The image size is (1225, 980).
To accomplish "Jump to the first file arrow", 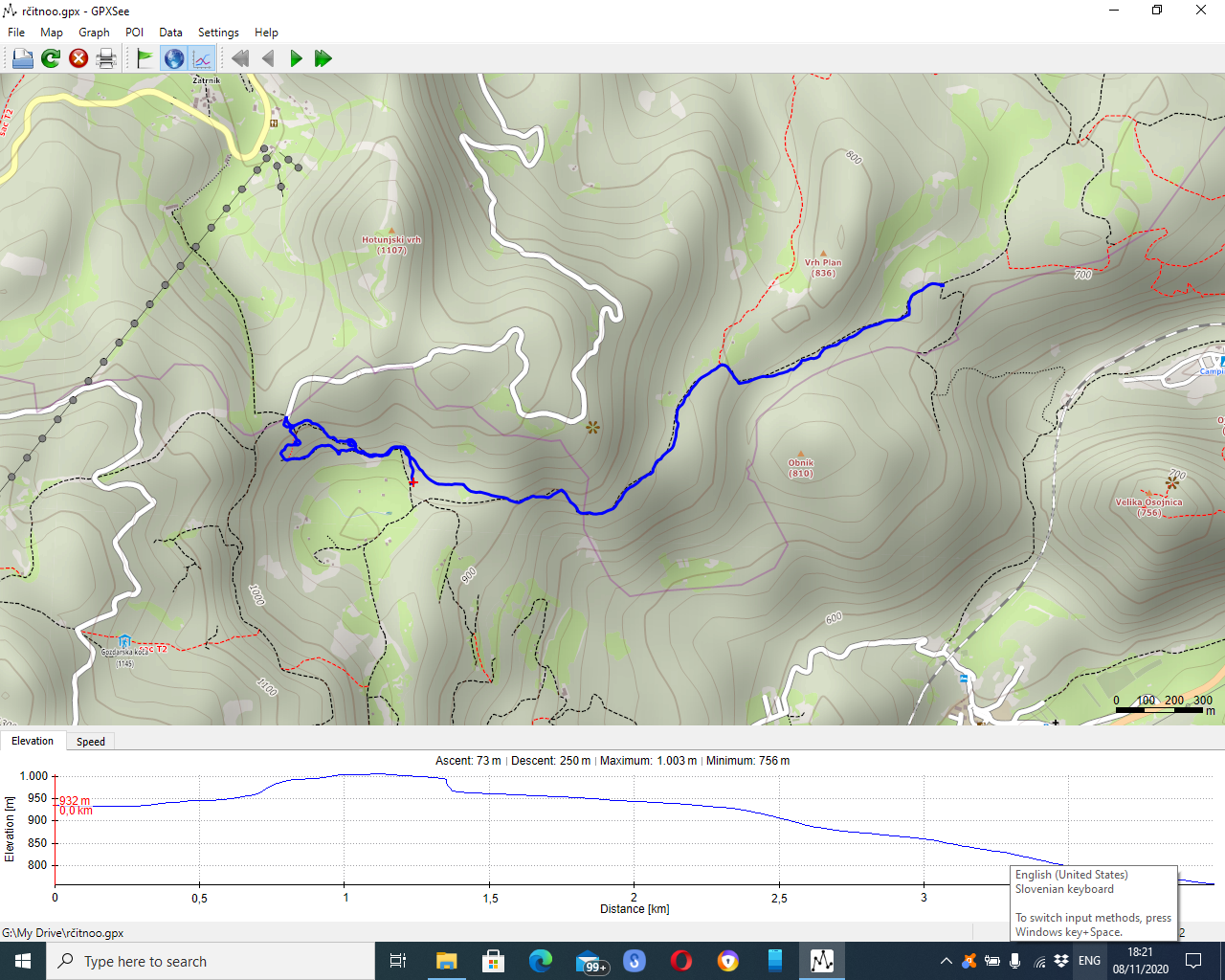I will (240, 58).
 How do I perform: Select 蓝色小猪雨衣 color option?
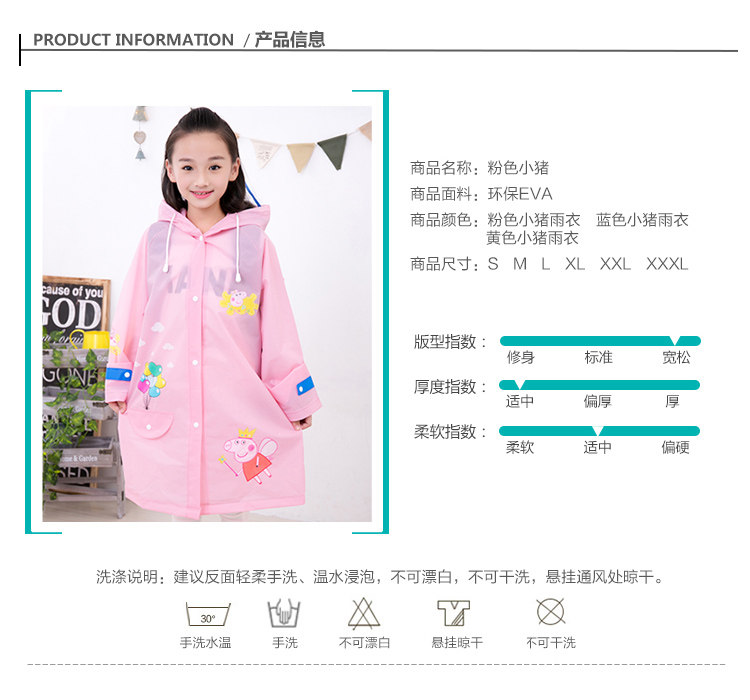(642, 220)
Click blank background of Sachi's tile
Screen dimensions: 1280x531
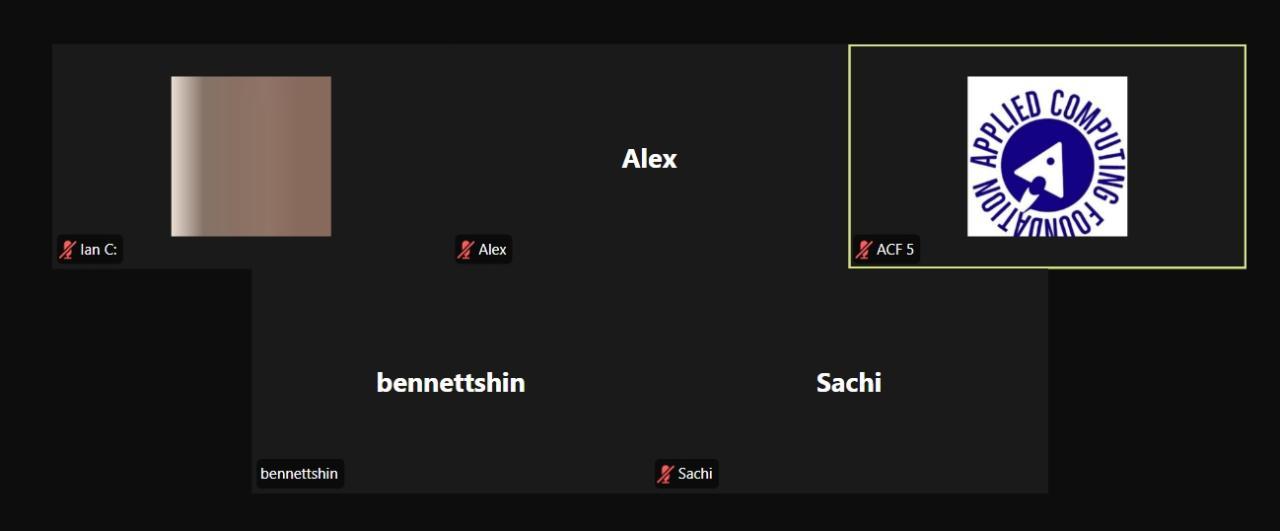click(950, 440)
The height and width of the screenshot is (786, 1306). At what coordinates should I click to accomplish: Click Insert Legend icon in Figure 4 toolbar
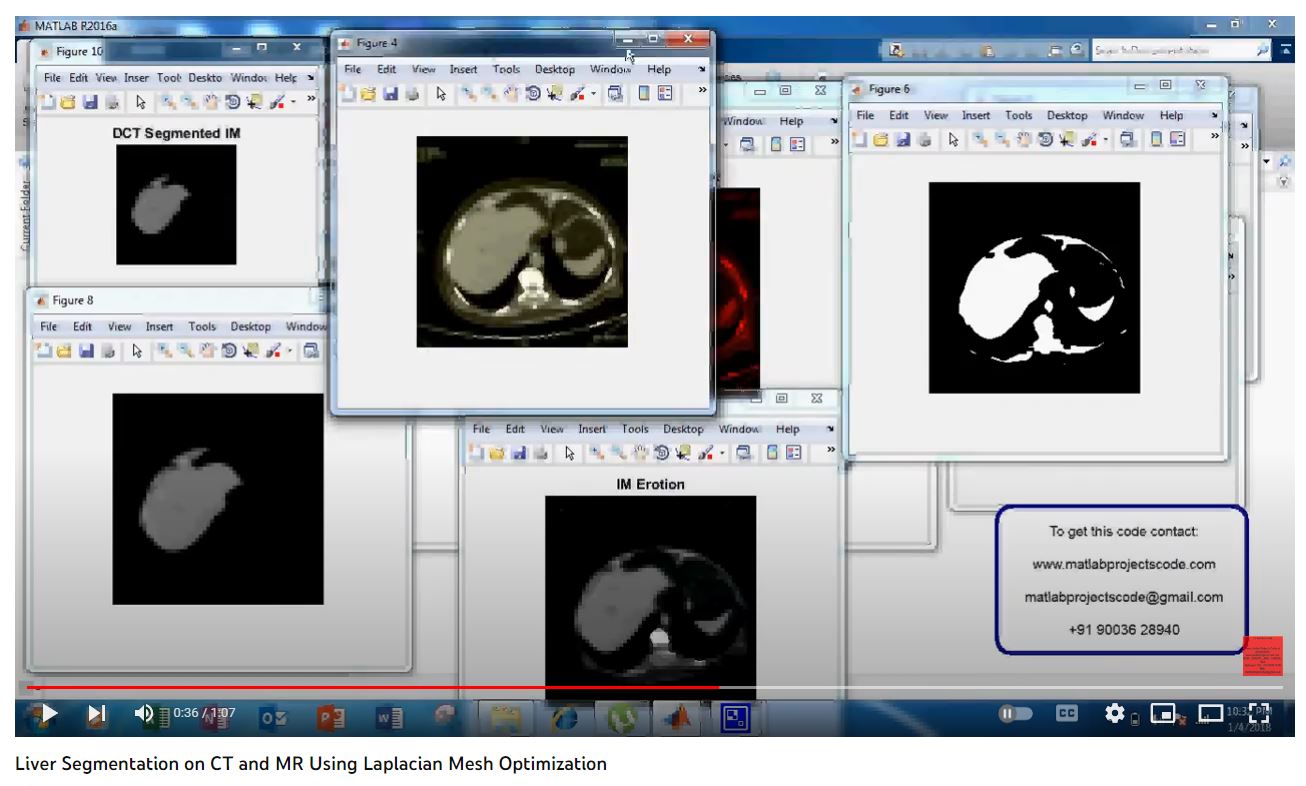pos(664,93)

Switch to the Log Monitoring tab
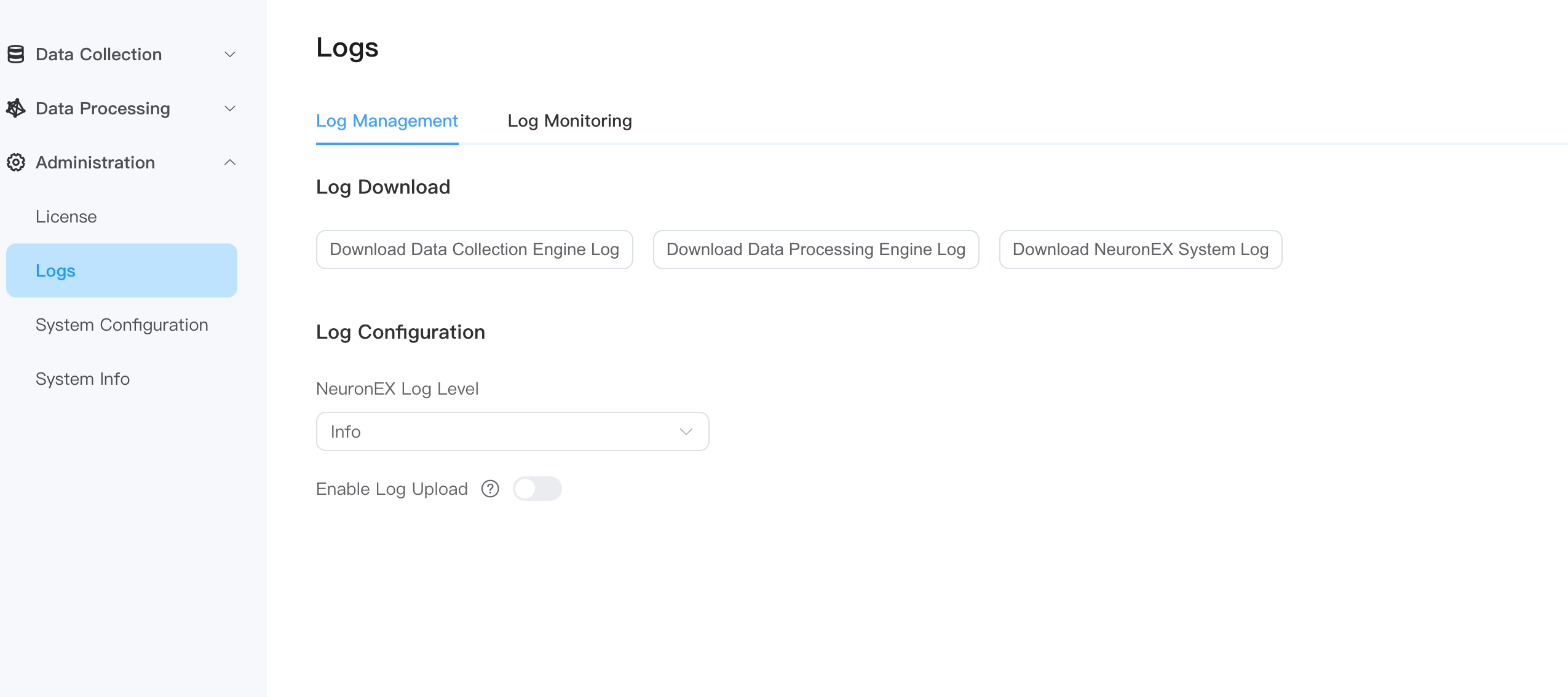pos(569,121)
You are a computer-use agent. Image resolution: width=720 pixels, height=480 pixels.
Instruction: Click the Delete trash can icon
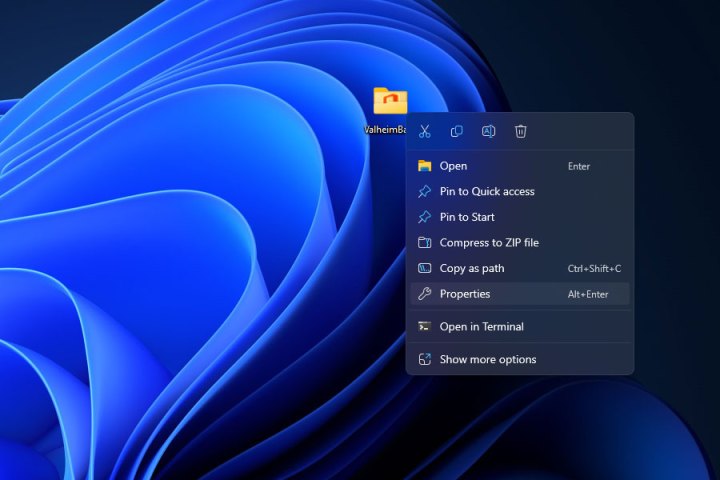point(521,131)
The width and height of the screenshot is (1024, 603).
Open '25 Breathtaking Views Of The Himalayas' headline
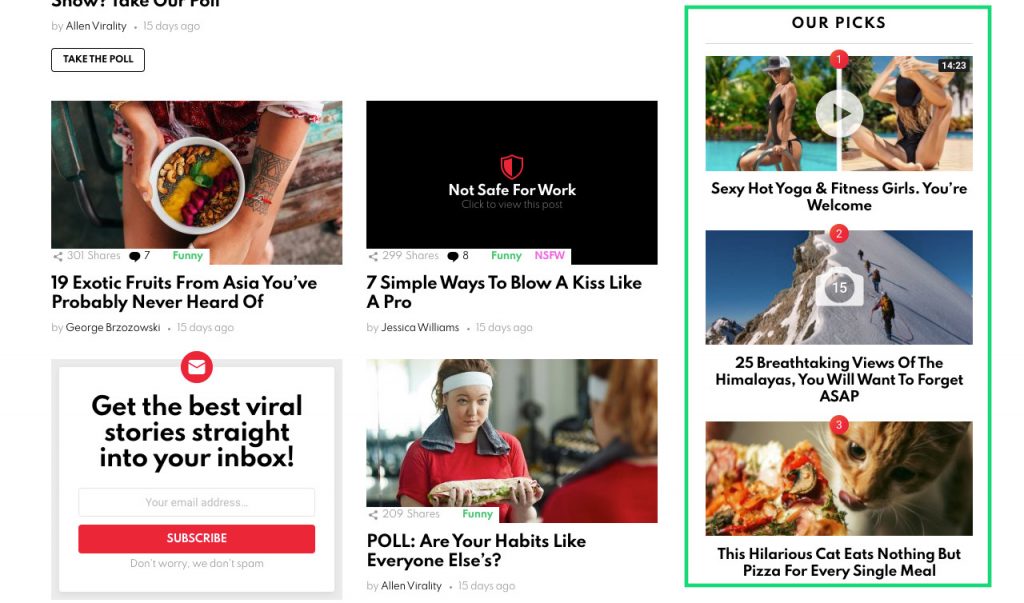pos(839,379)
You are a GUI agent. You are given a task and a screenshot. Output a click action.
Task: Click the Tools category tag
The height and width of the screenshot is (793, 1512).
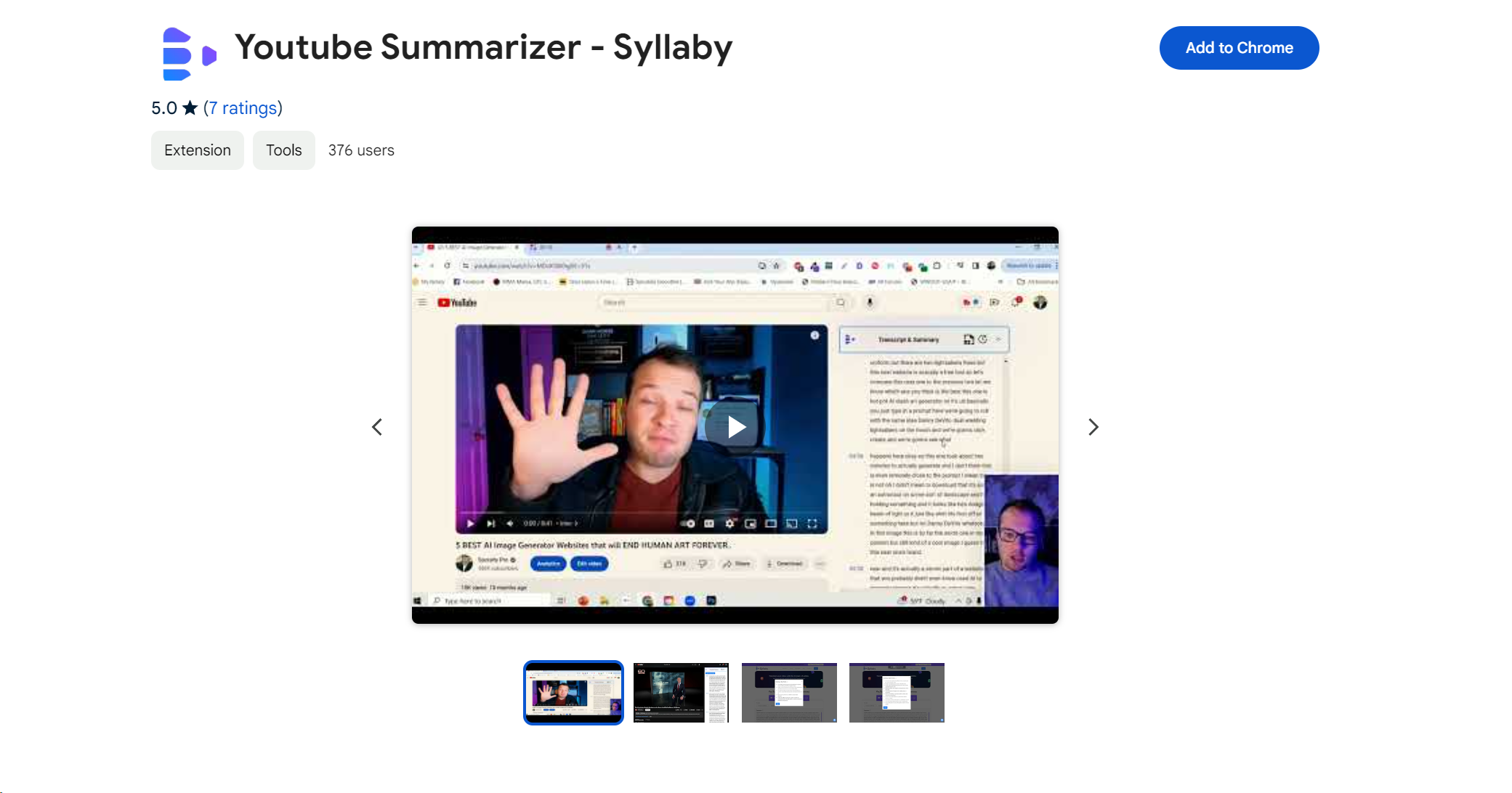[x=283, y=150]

- - - -

**Task details**
Rewrite the material from the line with "Switch to the Log Monitoring tab" through the end as a Markdown table with the columns Row and Line, skipping any blank lines. Leave the pictures out.

**Reply to the task**
| Row | Line |
|---|---|
| 1 | Switch to the Log Monitoring tab |
| 2 | pos(569,121) |
| 3 | You are a computer-use agent. Image resolution: width=720 pixels, height=480 pixels. |
| 4 | Instruction: Click the Delete trash can icon |
| 5 | point(521,131) |
| 6 | The width and height of the screenshot is (1024, 603). |
| 7 | Open '25 Breathtaking Views Of The Himalayas' headline |
| 8 | pos(839,379) |
| 9 | You are a GUI agent. You are given a task and a screenshot. Output a click action. |
| 10 | Task: Click the Tools category tag |
| 11 | The height and width of the screenshot is (793, 1512). |
| 12 | [x=283, y=150] |